Александер смотрел на Коулмена, в глазах молодого лаборанта была уже не тревога, а отчаяние.
— Доктор Пирсон сказал, что это не обязательно, и анализ был сделан в физиологическом растворе и в растворе белка.
Коулмену понадобилось несколько секунд, чтобы осознать то, что он услышал. Он вдруг заметил, что за разыгрывающейся сценой с любопытством наблюдает Гарри Томазелли. Как насторожился доктор Дорнбергер.

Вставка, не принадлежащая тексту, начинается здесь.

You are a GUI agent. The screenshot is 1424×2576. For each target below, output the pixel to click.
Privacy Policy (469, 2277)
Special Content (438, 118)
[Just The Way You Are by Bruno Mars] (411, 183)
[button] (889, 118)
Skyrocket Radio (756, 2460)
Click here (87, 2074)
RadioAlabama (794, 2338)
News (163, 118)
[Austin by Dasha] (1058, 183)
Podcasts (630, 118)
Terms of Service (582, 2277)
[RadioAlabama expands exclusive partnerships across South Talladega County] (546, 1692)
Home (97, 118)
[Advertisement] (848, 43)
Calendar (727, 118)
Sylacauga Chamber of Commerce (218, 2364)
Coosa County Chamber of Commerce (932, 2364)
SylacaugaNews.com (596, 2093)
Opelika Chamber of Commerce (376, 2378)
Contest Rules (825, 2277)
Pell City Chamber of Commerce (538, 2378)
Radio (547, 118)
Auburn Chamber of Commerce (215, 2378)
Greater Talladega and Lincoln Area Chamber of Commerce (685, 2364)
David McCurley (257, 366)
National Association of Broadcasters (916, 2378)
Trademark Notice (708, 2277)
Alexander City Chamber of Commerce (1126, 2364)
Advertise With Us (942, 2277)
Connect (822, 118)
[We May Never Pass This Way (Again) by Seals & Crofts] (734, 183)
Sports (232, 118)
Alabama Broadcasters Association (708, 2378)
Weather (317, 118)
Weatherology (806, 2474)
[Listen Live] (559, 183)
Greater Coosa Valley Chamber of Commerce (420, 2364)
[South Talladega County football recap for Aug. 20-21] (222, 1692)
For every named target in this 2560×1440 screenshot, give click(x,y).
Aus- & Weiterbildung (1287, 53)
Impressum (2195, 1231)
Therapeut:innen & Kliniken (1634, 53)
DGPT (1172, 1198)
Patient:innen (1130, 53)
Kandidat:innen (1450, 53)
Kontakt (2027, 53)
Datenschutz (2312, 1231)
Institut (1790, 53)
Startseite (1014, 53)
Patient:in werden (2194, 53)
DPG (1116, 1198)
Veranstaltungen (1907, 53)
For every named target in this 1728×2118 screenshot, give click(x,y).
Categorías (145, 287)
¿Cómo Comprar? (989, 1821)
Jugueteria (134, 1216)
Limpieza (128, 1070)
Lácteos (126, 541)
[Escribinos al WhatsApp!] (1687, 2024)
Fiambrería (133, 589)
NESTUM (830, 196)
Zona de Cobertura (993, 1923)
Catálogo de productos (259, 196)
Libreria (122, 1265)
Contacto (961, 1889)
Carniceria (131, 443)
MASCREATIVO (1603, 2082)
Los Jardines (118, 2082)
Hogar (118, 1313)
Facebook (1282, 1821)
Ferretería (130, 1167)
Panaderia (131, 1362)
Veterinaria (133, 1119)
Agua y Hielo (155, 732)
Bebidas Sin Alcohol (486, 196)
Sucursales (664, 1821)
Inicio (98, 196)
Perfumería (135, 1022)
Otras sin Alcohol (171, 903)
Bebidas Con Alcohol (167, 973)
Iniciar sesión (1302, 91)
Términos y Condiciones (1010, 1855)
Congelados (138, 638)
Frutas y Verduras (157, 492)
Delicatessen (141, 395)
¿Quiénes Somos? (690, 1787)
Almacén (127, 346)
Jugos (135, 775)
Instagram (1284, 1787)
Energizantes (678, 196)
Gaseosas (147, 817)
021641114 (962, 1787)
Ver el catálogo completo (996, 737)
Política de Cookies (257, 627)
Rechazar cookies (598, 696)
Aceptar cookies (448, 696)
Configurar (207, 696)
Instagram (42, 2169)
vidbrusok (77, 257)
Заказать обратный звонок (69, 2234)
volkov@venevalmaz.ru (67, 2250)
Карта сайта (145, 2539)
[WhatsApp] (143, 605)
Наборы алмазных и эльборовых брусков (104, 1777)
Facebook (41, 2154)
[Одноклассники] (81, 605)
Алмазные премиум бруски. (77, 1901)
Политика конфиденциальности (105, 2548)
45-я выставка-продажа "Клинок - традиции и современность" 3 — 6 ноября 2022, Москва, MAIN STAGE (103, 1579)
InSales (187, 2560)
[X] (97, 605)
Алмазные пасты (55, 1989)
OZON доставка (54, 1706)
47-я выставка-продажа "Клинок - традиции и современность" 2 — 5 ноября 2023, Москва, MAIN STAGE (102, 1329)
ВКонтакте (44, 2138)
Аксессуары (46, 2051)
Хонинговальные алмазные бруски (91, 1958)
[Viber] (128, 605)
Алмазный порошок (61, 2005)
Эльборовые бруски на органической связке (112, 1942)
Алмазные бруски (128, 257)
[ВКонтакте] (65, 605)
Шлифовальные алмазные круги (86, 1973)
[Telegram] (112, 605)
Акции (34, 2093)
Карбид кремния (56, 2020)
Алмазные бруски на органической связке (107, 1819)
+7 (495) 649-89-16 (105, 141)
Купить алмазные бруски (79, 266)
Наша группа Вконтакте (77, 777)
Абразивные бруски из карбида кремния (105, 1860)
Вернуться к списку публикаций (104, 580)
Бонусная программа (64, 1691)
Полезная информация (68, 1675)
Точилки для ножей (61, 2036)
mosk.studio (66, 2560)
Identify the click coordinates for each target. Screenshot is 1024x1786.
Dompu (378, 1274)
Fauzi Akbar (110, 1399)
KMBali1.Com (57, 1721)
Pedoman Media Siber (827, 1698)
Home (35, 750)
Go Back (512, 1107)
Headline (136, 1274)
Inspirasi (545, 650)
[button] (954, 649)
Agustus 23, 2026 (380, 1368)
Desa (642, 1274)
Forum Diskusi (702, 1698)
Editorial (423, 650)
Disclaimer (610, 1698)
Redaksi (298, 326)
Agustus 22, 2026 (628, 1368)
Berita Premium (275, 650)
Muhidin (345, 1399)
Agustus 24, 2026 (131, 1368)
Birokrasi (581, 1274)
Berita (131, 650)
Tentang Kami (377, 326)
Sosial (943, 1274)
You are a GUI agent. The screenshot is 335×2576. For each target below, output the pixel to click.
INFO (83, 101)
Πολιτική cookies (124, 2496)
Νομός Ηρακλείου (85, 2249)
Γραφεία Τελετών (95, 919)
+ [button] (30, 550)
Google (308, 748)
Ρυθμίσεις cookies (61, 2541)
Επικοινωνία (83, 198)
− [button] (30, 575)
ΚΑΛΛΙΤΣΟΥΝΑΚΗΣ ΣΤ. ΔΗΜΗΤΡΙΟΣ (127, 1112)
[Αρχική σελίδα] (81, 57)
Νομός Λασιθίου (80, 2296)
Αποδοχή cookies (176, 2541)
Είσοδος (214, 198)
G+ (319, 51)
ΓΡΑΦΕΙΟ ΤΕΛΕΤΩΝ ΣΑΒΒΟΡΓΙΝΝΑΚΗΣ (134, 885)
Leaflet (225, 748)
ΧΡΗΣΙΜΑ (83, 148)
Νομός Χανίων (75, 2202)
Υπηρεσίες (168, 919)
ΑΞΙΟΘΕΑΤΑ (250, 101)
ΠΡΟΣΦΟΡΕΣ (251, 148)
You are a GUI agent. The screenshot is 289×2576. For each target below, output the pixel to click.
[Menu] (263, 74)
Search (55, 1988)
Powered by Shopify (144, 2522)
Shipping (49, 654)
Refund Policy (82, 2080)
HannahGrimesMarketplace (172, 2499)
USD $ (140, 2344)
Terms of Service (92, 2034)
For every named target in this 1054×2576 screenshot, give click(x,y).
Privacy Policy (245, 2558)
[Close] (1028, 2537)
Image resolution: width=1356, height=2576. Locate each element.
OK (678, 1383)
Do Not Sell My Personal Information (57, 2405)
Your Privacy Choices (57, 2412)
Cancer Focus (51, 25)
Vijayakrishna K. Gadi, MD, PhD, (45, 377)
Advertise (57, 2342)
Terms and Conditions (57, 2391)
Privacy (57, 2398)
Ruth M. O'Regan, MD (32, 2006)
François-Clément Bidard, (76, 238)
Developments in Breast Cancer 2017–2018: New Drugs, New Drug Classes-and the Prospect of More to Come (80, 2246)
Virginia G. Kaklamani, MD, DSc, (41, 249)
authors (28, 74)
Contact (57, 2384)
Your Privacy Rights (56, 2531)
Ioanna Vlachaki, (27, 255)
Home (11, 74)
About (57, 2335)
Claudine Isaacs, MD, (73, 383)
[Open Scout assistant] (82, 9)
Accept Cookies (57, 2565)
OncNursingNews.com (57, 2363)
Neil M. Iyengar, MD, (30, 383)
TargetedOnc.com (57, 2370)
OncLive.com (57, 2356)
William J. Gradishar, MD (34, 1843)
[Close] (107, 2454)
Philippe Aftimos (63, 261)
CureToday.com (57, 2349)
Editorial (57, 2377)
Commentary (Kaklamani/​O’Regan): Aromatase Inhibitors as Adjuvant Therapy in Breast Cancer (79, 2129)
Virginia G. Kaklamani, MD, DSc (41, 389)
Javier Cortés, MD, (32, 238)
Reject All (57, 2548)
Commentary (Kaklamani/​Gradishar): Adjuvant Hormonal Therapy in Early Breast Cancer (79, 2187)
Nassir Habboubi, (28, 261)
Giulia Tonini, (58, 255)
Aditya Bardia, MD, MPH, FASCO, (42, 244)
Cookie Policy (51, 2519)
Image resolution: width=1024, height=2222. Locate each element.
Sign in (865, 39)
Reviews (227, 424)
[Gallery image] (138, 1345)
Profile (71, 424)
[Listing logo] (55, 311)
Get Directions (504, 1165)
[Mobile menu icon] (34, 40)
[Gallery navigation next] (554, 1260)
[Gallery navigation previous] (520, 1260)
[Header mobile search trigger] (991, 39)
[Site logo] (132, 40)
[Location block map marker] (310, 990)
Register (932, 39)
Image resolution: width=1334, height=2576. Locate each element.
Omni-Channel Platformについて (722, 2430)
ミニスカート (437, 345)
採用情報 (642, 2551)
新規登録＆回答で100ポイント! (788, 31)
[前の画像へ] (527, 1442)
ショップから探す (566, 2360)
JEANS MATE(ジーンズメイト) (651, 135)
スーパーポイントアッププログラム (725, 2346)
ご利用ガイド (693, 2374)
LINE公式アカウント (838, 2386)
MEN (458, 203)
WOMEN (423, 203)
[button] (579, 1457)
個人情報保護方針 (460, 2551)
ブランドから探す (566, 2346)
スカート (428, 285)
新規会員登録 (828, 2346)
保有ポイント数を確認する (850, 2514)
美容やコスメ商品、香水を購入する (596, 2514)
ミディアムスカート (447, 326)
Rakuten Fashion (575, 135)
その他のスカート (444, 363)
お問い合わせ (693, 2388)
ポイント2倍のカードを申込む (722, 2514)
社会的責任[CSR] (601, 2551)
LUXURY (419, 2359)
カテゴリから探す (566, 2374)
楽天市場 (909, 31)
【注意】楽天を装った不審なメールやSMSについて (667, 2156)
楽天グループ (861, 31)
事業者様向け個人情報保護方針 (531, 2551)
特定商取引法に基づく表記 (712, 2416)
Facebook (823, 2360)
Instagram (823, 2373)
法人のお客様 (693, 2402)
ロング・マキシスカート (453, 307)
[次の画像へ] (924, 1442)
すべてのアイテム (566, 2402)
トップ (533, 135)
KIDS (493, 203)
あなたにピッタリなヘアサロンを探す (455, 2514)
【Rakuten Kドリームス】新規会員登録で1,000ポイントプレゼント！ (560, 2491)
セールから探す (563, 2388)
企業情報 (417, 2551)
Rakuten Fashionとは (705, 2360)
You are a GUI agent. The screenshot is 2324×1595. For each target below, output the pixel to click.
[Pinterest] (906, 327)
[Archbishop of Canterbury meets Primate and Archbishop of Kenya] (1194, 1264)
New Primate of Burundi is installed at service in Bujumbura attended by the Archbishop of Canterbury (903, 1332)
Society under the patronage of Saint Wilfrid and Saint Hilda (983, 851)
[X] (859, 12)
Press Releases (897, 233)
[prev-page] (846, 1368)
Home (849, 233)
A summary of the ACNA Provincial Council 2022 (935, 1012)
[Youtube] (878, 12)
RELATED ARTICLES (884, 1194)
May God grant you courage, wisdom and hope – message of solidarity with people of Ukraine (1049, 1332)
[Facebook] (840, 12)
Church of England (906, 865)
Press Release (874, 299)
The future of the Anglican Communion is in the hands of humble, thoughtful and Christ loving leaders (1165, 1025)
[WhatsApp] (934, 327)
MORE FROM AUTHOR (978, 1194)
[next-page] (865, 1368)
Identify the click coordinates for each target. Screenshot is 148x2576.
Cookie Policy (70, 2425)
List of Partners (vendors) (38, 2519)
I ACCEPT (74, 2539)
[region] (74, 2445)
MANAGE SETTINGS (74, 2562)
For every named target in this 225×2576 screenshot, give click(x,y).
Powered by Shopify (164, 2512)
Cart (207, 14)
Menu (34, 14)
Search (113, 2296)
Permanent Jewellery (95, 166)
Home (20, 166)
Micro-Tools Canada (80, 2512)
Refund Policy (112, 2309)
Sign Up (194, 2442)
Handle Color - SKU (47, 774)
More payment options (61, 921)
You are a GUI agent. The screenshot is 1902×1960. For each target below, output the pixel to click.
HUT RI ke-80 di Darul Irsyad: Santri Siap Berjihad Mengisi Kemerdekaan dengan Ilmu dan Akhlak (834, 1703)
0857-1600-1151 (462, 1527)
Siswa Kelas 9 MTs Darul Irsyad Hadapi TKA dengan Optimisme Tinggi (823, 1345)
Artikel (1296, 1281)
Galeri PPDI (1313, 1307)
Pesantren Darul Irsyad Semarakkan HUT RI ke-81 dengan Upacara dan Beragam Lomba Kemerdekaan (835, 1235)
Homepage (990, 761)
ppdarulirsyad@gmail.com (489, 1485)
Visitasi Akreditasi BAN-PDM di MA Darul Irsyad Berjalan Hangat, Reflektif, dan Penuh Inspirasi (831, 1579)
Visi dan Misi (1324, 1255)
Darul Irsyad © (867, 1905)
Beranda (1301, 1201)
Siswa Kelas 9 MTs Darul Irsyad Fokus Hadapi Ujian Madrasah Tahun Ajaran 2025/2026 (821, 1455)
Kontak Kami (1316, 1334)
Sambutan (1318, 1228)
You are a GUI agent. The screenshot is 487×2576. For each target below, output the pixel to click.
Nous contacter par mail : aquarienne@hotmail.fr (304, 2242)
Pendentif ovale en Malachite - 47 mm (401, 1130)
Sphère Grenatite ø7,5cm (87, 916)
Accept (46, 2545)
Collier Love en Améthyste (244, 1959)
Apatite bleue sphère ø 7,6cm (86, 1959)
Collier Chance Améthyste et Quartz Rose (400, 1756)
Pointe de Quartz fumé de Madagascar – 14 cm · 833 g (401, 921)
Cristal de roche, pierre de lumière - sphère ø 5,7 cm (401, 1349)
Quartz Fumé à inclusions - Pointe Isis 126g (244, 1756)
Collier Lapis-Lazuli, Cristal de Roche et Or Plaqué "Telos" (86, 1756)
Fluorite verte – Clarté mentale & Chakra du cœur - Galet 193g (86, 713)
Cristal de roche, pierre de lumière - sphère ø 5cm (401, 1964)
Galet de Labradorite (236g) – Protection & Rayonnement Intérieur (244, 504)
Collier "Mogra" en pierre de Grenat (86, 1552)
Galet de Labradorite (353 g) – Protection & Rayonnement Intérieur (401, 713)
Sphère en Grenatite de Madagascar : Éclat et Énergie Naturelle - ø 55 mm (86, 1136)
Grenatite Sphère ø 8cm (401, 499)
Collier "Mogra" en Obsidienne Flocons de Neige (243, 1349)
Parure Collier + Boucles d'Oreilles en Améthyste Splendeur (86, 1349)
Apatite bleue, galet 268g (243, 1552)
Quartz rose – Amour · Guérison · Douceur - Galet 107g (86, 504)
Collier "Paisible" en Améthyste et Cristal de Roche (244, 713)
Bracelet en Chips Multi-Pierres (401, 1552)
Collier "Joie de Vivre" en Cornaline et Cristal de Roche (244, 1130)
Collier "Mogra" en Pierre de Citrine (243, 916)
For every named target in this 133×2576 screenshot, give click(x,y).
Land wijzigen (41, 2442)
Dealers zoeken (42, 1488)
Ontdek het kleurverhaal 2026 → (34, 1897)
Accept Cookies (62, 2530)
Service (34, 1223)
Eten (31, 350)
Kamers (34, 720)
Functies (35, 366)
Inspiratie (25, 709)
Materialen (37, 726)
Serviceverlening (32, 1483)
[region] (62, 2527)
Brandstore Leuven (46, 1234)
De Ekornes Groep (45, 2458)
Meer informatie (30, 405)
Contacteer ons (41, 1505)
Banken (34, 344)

Пирсон явно испытывал неловкость. Эта неловкость проскользнула в его тоне, когда он обратился к Коулмену:
— Я собирался вам об этом сказать, но запамятовал.
Но Коулмен уже все понял. Правда, прежде чем продолжить, он решил уяснить для себя один факт.
— Если я все правильно понял, — спросил он Александера, — то, здесь, в этой лаборатории, вообще никогда не делали и не делают непрямую пробу Кумбса?
Александер кивнул, и в разговор резко вмешался доктор Дорнбергер:
— Минутку! Позвольте мне поставить вопрос прямо. Вы хотите сказать, что у матери — миссис Александер — все-таки могут присутствовать в крови антитела к резус-фактору?
— Конечно, могут, — повысив голос и не думая о последствиях, ответил Коулмен. — Анализы в физиологическом растворе и в растворе белка хороши в большинстве случаев, но не во всех. Тот, кто хотя бы немного знаком с современной гематологией, обязан это знать. — Он искоса взглянул на Пирсона, который безучастно следил за происходящим, и обратился к Дорнбергеру: — Именно поэтому я заказал сыворотку для непрямой пробы Кумбса.